Jesus teaches like someone with authority. He isn’t a scribe or a Pharisee, He hasn’t spent years in theological training. He stands outside traditional religious power structures. Jesus’ teaching has authority not just because it is spoken with conviction, because it is real and embodied in Him, lived out in His life, but because he is God: the Son of God, beloved of the Father (cf. Mk 1:11), filled with the Holy Spirit, proclaiming the Good News of the Kingdom. No sooner has Jesus done this, then there is a practical demonstration of what His teaching looks like in real life:

And immediately there was in their synagogue a man with an unclean spirit. And he cried out, ‘What have you to do with us, Jesus of Nazareth? Have you come to destroy us? I know who you are—the Holy One of God.’” (Mk 1:23-24)

There is a man who needs healing, understood as possessed by an evil spirit, though nowadays we would probably prefer to describe him as suffering from mental illness. He is not a well man, he wants to be healed. This weak, broken man recognises who and what Jesus is: He is the Holy One of God, the Messiah. The point of the Kingdom which Jesus proclaims, which he explains in his teaching, is that it is a place of healing. Ours is a God who can heal our wounds, who can take broken humanity and restore it in love. This is why Jesus’ teaching and the healing have to go together; they are both part of a larger whole, the coming Kingdom of God. Jesus proclaims our need to love God and each other, and puts it into practice, making the healing power of God’s love a reality in the world.

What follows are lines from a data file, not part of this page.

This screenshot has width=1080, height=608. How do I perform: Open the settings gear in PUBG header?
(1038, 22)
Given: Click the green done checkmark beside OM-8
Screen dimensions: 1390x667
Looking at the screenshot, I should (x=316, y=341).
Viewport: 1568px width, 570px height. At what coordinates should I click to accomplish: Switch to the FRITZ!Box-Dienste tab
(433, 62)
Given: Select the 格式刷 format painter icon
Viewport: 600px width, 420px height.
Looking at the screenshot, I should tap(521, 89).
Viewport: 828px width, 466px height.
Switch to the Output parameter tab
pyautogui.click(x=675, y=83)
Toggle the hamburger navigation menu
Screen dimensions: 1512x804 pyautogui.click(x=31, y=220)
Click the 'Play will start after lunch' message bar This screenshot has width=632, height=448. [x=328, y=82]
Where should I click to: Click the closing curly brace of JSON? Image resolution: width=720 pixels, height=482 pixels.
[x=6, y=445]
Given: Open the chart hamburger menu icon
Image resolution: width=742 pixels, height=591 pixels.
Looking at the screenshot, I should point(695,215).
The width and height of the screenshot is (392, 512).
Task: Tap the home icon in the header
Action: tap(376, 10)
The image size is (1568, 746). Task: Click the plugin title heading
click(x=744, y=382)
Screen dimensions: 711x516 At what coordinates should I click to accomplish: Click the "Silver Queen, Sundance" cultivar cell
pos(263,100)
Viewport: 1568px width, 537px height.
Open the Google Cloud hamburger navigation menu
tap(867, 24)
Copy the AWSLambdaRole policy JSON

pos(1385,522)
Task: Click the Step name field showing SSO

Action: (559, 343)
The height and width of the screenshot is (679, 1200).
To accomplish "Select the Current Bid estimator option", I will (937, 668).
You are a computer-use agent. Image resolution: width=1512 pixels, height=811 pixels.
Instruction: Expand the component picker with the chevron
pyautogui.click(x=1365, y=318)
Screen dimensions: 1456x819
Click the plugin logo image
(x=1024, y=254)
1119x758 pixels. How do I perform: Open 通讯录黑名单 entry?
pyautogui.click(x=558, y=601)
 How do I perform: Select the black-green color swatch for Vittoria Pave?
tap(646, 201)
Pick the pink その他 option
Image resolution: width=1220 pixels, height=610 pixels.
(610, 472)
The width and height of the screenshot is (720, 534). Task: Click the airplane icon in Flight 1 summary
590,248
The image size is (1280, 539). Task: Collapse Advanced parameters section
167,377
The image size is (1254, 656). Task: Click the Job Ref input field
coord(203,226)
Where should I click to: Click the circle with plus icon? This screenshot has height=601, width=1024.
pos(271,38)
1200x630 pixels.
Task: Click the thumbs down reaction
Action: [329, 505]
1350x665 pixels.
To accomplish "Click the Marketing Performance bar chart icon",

Jesus’ teaching and healing amaze the synagogue. His words become actions which heal the afflicted man. He has the authority to teach and heal because Jesus is God, and His teaching and healing proclaim in word and deed the reality of the Kingdom of God, there in the synagogue in Capernaum. Jesus is the fulfilment of Moses’ prophecy in our first reading this morning, where he says:

The Lord your God will raise up for you a prophet like me from among you, from your brothers—it is to him you shall listen” (Deut 18:15)

And I will put my words in his mouth, and he shall speak to them all that I command him.”(Deut 18:18)

These verses are quoted by St Peter in Acts 3:22 and St Stephen in Acts 7:37 to refer to Jesus, so for nearly two thousand years the Church has had a consistent interpretation of this passage as pointing to, and finding its fulfilment in, Jesus Christ. 

The message Jesus proclaims in His teaching is reinforced by His actions. He shows that the Kingdom of God is where humanity can be healed and freed from sin. Christ demonstrates this most fully when He suffers and dies for us on the Cross. From the very beginning, Jesus looks to the Cross, not as a place of torture, of humiliation, nor defeat, but as the place of victory, and healing. It is the supreme demonstration of God’s love for humanity. Through the Cross we learn how much God loves us. This is why God sends His Son to heal our wounds, to restore us, and to give us the hope of Heaven. Confident in His promises we can turn to God and pray for the healing for which we all so desperately long for, and which the world needs We can pray that His Divine nature might transform our human nature, and give us a foretaste of heaven. We pray that our wounds: physical and mental, will be healed, so that we might have life in Him, in this world and the next.

The possessed man asks ‘Have you come to destroy us?’ All that Christ has come to destroy is the power of evil which separates man from God. We know that Jesus has come not to destroy but to restore humanity, so that we may have life and have it to the full. This is the Good News of the Kingdom, which is still a reality here and now. We, in our brokenness, can come to the source of all healing, to the God who loves us and gives himself for us, so that we can be restored by Him. God can take our lives and heal us in His love. So let us come to Him, so that our lives too may be transformed, and let us proclaim to a world, which longs for healing and wholeness, the love of God in Christ. So that all creation may sing the praise of God the Father, God the Son, and God the Holy Spirit, to whom be ascribed, as is most right and just, all might, majesty, glory, dominion and power, now and forever. Amen.